To Live Is to Change, to Change Is to Live

“No man ever steps in the same river twice, for it’s not the same river and he’s not the same man.”

Heraclitus (c. 535 – c. 475 BCE)

You were not born to be some convenient, rigid, fixed identity. You were born to discover your true self. And to discover your true self, you must embrace change. You must accept that what was true for you yesterday might not be true for you today.

This is easier to see when you’re a kid.

For the first eighteen years of your life, you were in a state of constant flux – both inside and out. You got taller. Your face changed shape. Your voice got deeper. One day you liked one thing, the second you liked another, and on the third, you couldn’t believe you ever gave either of them time of day.

Everything about you seemed to change like the weather, and – for the most part – everybody was fine with this.

Until you hit your early twenties. For some reason, at this point in your life, you were suddenly expected to stop changing.

“Stop subverting our expectations!”

We silently encourage people – around the age of twenty-three – to grind to a halt that constant change that defines our first couple of decades, no matter how they might feel on the inside. By this point in your life – we seem to suggest, if only indirectly – one really ought to have had the time to figure out who they’re going to be… for the rest of their life. It’s the end of the line, as far as self-discovery goes.

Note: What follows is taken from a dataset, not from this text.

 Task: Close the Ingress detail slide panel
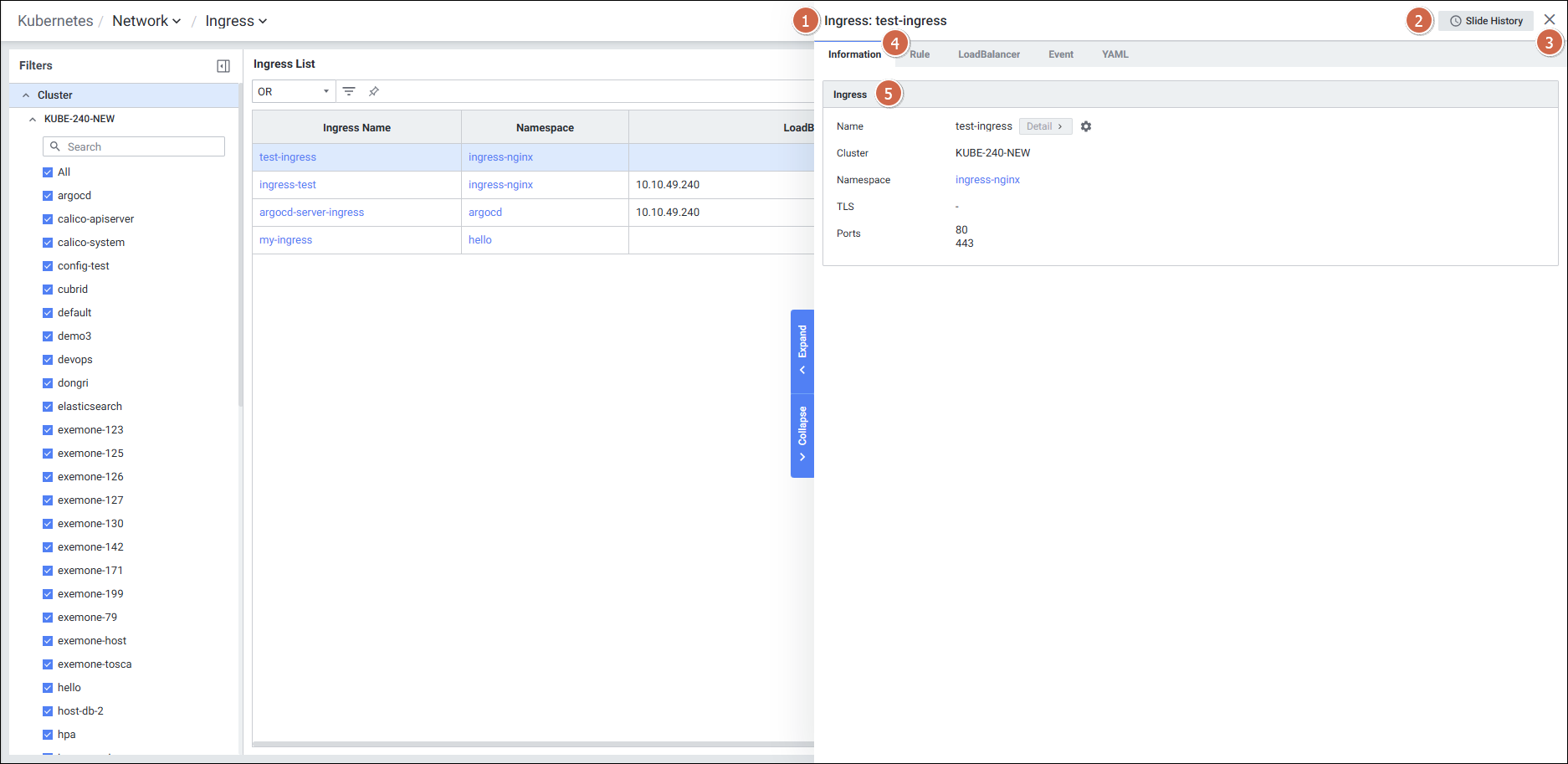(1550, 20)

You are permitted to continue changing after this – there’s no law against it, after all – but even if people appear okay with it, there will be an unmistakable glint of suspicion in their eye. Who do you think you are? We thought you were this one thing, we thought we knew what to expect of you, we thought we could put you in a little box in our mind…

It’s really fucked up. But it all boils down to control, really. People want you to be predictable. When you’re not, it puts them about.

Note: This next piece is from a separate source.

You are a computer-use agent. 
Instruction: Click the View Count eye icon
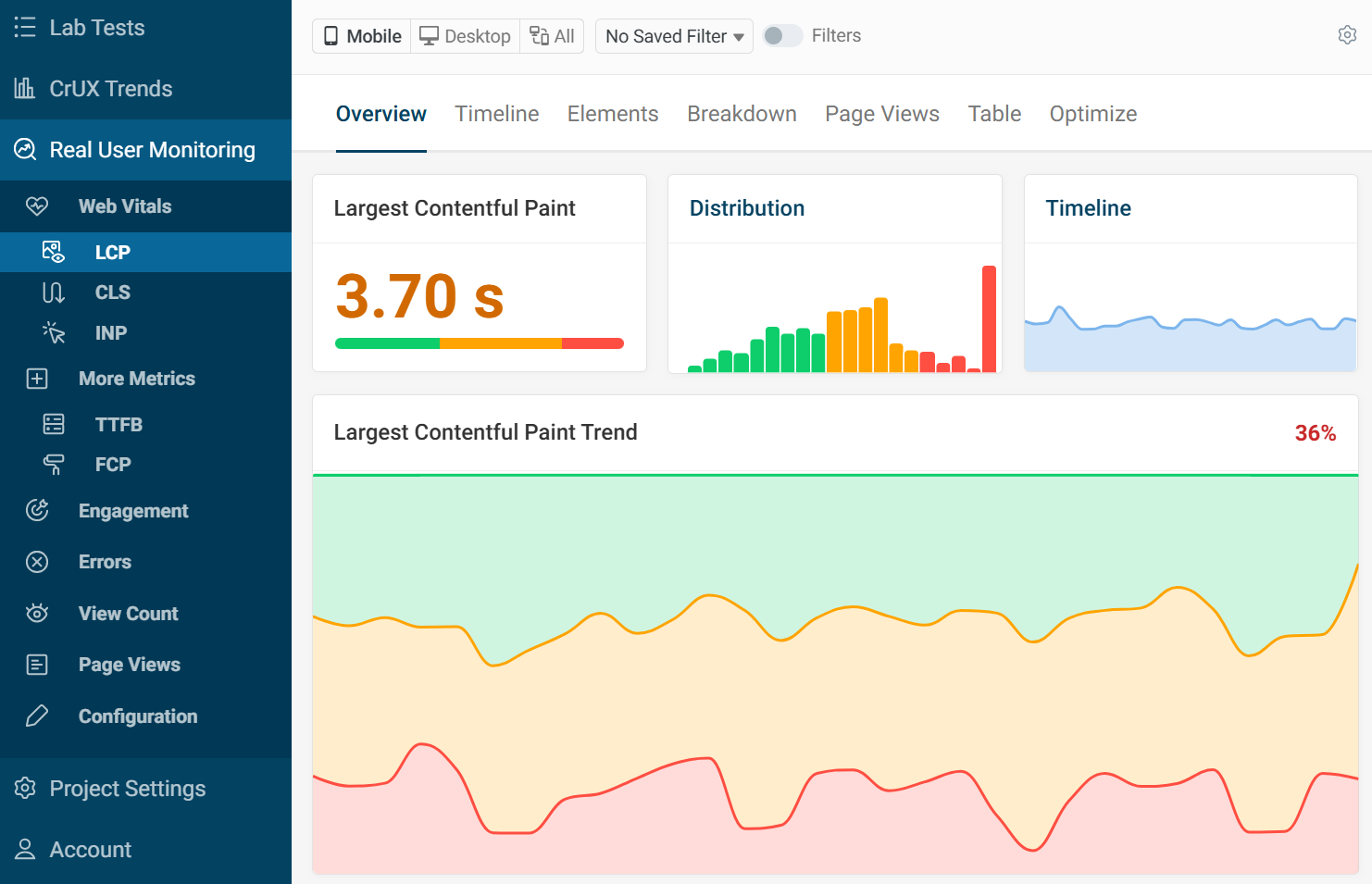click(37, 613)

I’d say that – assuming you’re not doing anything genuinely deviant – that’s far more their problem than yours.

To live is to change, to change is to live

The truth is that you are changing – both inside and out – from the moment you are born to the moment you die. Just because your twenties are over, nature doesn’t put the handbrake on.

As every second goes by, you are a slightly different person. Cells die, and are reborn. Perhaps you liked Megadeth in your twenties, but you prefer Mozart in your forties -this is exactly what is supposed to happen. But if you stifle this change because you don’t want to inconvenience people… well, you might be alive in body, but you will be dead in spirit.

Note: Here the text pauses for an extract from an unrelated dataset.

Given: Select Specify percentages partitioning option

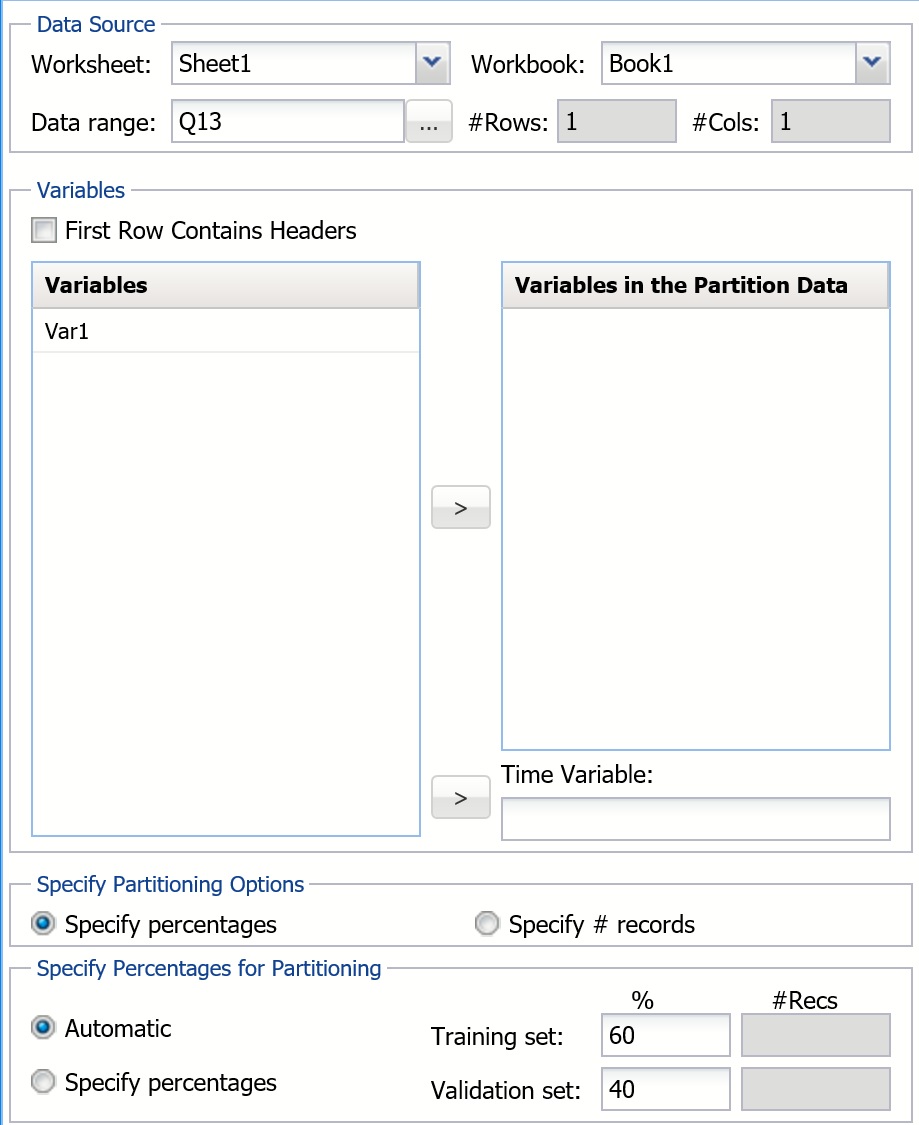Looking at the screenshot, I should [x=44, y=924].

When a river is allowed to flow, all is well – we have a healthy river. When it is not allowed to flow, it stagnates. It becomes a breeding ground for bacteria and parasites. Day by day it becomes more and more toxic.

We are no different than a river – when we allow ourselves the freedom to adapt to change – both inside and outside – we are living a rich life. We are growing. We are embracing who we really are.

When we resist change, we stagnate. We die inside.